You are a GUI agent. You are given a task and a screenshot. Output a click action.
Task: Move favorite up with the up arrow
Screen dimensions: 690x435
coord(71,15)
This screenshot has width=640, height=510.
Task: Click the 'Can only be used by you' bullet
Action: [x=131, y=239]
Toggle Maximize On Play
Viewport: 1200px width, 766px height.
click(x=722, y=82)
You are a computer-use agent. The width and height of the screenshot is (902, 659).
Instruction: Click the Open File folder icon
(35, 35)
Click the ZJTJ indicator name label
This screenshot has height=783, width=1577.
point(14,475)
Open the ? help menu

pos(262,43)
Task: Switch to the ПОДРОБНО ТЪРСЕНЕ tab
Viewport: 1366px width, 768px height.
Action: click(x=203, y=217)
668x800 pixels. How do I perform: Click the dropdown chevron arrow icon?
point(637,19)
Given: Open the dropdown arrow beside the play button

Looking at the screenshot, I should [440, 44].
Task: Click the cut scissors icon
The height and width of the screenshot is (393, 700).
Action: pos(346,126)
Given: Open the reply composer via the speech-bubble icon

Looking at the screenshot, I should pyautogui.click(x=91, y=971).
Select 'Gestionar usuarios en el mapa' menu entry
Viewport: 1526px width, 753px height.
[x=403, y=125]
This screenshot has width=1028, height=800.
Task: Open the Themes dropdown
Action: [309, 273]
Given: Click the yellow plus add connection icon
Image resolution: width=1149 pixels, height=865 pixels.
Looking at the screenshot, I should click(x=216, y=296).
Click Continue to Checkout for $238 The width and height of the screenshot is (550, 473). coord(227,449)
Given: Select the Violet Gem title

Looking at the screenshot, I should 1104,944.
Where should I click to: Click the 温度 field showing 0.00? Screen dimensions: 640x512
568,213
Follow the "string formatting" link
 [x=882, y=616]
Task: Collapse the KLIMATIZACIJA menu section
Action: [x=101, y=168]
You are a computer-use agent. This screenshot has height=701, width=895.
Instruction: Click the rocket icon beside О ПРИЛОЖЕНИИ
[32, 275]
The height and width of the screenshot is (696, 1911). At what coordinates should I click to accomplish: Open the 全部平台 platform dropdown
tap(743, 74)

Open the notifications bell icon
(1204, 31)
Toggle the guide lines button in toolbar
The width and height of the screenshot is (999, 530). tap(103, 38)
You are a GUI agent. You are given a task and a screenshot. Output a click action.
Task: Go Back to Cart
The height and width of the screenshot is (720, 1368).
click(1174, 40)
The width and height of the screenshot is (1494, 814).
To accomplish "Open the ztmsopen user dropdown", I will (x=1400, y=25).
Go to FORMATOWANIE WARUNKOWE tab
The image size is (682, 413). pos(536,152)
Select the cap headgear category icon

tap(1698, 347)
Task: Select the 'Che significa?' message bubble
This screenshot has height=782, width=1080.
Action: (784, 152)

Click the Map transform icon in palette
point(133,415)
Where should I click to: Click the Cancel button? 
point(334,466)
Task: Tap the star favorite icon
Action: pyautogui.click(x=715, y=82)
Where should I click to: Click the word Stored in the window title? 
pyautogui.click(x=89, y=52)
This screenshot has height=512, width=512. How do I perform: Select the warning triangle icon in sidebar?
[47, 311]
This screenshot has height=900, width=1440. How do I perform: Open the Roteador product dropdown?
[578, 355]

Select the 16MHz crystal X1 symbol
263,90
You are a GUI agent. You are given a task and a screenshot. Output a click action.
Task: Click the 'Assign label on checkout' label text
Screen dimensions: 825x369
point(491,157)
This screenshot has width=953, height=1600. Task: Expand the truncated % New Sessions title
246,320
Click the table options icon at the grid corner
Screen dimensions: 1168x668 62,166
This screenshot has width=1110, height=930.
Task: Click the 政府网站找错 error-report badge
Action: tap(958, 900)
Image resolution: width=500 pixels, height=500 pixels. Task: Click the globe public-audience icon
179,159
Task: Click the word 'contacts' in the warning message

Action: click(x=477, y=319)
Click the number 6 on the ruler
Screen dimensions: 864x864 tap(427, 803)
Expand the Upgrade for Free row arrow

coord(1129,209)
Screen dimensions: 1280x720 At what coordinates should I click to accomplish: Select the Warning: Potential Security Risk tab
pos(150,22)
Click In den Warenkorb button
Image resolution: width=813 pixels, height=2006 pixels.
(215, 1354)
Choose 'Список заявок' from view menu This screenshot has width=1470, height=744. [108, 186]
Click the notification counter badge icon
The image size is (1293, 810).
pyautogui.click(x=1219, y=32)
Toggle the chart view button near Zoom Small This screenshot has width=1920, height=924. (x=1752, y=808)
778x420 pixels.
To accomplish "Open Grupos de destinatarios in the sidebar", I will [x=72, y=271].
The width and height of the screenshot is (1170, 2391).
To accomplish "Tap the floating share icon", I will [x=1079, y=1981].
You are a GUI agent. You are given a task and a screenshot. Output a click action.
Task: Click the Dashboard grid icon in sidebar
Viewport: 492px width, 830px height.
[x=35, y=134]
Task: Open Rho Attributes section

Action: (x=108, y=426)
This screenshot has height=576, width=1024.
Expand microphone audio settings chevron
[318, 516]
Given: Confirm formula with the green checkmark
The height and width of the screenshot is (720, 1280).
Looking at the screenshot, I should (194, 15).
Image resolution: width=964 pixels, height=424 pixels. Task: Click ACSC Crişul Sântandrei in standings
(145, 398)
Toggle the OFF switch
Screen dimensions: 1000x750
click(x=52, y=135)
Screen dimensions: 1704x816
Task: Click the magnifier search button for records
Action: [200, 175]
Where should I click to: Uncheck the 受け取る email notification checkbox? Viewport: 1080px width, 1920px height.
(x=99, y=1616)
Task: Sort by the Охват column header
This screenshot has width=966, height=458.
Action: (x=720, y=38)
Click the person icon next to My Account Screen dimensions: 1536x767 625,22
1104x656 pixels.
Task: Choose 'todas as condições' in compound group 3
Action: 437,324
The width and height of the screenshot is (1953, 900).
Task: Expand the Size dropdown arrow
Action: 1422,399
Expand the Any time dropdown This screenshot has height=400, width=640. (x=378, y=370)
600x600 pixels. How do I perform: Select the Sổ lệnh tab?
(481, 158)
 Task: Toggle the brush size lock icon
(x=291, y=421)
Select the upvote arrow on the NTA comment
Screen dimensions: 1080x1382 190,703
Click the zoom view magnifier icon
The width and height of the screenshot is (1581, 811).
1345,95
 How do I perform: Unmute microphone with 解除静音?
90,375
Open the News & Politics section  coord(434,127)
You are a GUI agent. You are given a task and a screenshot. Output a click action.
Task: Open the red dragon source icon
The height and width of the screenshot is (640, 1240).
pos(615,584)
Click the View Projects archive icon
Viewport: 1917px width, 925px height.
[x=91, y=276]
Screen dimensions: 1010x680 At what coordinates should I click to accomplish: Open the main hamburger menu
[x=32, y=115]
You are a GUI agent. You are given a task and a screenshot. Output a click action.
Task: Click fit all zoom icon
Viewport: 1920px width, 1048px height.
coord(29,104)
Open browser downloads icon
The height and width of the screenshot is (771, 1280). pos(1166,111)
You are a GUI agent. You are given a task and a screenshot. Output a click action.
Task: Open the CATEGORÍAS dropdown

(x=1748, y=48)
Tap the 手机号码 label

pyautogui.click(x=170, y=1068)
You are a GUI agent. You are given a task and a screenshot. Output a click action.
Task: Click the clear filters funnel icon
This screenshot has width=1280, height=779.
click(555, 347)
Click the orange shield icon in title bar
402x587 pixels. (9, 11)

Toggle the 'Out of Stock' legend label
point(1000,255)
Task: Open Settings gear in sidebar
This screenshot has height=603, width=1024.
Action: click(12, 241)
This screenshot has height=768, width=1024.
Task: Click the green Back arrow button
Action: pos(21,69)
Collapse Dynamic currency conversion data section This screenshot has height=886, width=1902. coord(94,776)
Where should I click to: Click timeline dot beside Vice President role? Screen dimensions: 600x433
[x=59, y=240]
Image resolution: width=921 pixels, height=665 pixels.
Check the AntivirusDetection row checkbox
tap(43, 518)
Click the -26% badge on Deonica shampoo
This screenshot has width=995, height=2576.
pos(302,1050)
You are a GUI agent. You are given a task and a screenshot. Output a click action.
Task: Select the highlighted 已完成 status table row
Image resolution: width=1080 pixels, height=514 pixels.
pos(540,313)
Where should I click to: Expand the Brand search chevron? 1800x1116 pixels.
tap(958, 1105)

--

All lines above that include the word "computer" must be copied into the answer.

Answer:
You are a computer-use agent. The width and height of the screenshot is (902, 659).
You are a computer-use agent. This screenshot has height=701, width=895.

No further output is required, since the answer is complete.